Он утверждает, что надо знать произведение от первой ноты до последней:

«Не зная произведения от первой ноты до последней, я не могу почувствовать вполне и стиль того персонажа, который меня интересует непосредственно… Усвоив все слова произведения, все звуки, продумав все действия персонажей, больших и малых, их взаимоотношения, почувствовав атмосферу времени и среды, я уже достаточно знаком с характером лица, которое я призван воплотить на сцене… Словом, я его знаю так же хорошо, как знаю школьного товарища…»

Шаляпин, гениальный реформатор русского искусства, был яростным противником всякого формализма.

Каждый образ, созданный им на сцене, был вызовом теории «искусства для искусства» и сокрушал всякого рода формалистические изыски.

Он ценил благородные традиции русского оперного искусства:

«О традиции в искусстве можно, конечно, судить разно. Есть неподвижный традиционный конец, напоминающий одряхлевшего, склерозного, всяческими болезнями одержимого старца, живущего у ограды кладбища. Этому подагрику давно пора в могилу, а он цепко держится за свою бессмысленную, никому не нужную жизнь… Не об этой формальной и вредной традиции я хлопочу. Я имею в виду преемственность живых элементов в искусстве… Прошлое нельзя просто срубить размашистым ударом топора…»

«…Никак не могу вообразить и признать возможным, чтобы в театральном искусстве могла когда-нибудь одряхлеть та бессмертная традиция, которая в фокусе сцены ставит живую личность актера, душу человека… и слово!.. Позволю себе сказать, что и я в свое время был в некоторой степени новатором».

Здесь Шаляпин явно скромничает — он был истинным новатором в области оперного искусства, и дальше он объясняет, в чем состояла его новаторская роль:

«Я собственной натурой почувствовал, что надо ближе проникнуть к сердцу и душе зрителя, что надо затронуть в нем сердечные струны, заставить его плакать и смеяться, не прибегая к выдумке, трюкам, а, наоборот, бережно храня высокие уроки моих предшественников, искренних, ярких и глубоких русских старых актеров…»

И дальше Шаляпин образно и с острой иронией приводит пример режиссерского трюка в «Русалке» Даргомыжского.
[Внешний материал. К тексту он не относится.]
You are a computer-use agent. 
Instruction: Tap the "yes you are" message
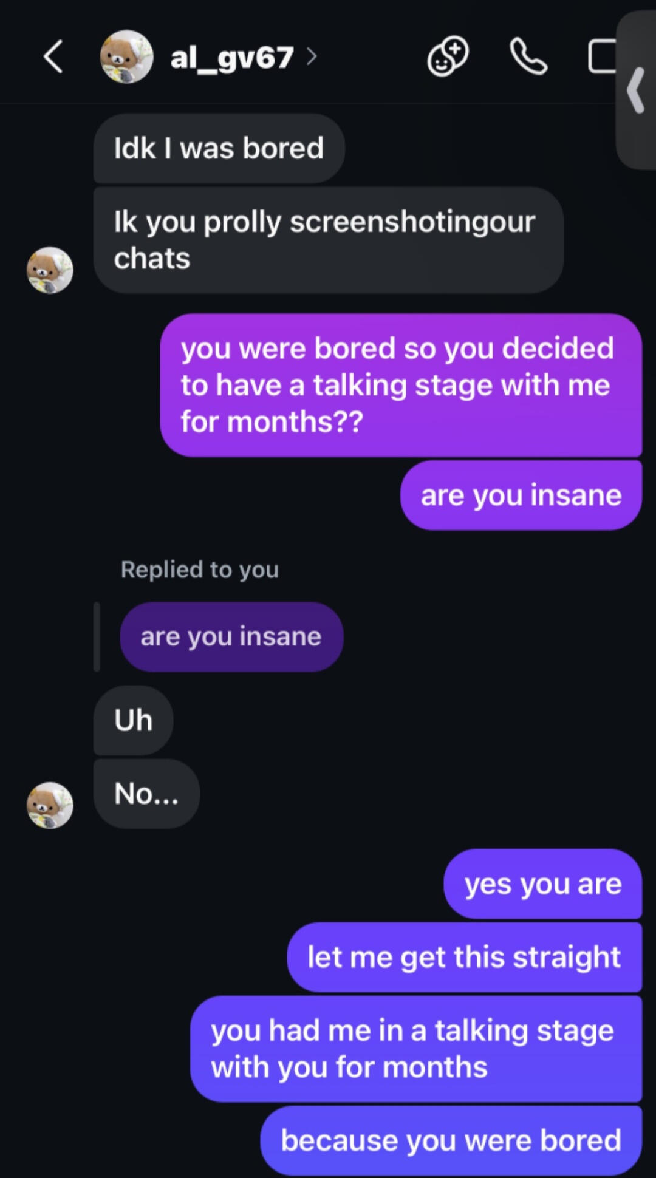click(542, 884)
В то время когда Наташа горестно переживает измену князя, режиссер заставляет статистов перетаскивать на себе мешки с мукой на мельницу.

«Наташа в полуобморочном состоянии сидит в столбняке, еще минута — и она бросится в воду топиться, а тут мешки с мукой!..»

«Для чего это нужно?» — спрашивает Шаляпин «новатора»-режиссера.

«…Надо же как-нибудь оживить сцену».